● **ТЕКСТОВЫЙ ФРАГМЕНТ**:
Сегодня для выхода социальной памяти «из подполья» создан
публичный канал устной истории. Демократизация исторической политики не
означает, что «верхи» не влияют на представления «низов». Социальная память
по-прежнему находится под контролем политики памяти. Для управления нет нужды
постоянно прибегать к массовым репрессиям. Достаточно господства над
историческим дискурсом масс.
В устройстве памяти мы наблюдаем то, что глыба-Толстой назвал
«эффектом реляции». В пылу боя его участники получают разрозненные впечатления.
Они не выстраиваются в целостную картину. Хаос индивидуальной памяти
кристаллизуется после появления официального отчета о сражении. Он становится
литературной основой клишированных рассказов ветеранов. Память пронизана
подобными «реляциями». Они радикально «обобщают» ограниченный личный опыт. Рассказчики
убеждены, что делятся «прочувствованным и пережитым».

● **ИСХОДНЫЕ ДАННЫЕ**:

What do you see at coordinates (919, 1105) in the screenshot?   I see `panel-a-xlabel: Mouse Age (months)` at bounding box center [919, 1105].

● **ЗАДАНИЯ УПРАЖНЕНИЯ**:
1: Что, согласно текстовому фрагменту, сегодня создано для выхода социальной памяти «из подполья»?
2: Воспроизведите без изменений ту часть текстового фрагмента, которая открывается словами «Сегодня для выхода» и завершается словами «получают разрозненные впечатления.».
Приведённые строки здесь никакой роли не играют.

● **ОТВЕТЫ К ЗАДАНИЯМ**:
1: Публичный канал устной истории.

2:
Сегодня для выхода социальной памяти «из подполья» создан
публичный канал устной истории. Демократизация исторической политики не
означает, что «верхи» не влияют на представления «низов». Социальная память
по-прежнему находится под контролем политики памяти. Для управления нет нужды
постоянно прибегать к массовым репрессиям. Достаточно господства над
историческим дискурсом масс.
В устройстве памяти мы наблюдаем то, что глыба-Толстой назвал
«эффектом реляции». В пылу боя его участники получают разрозненные впечатления.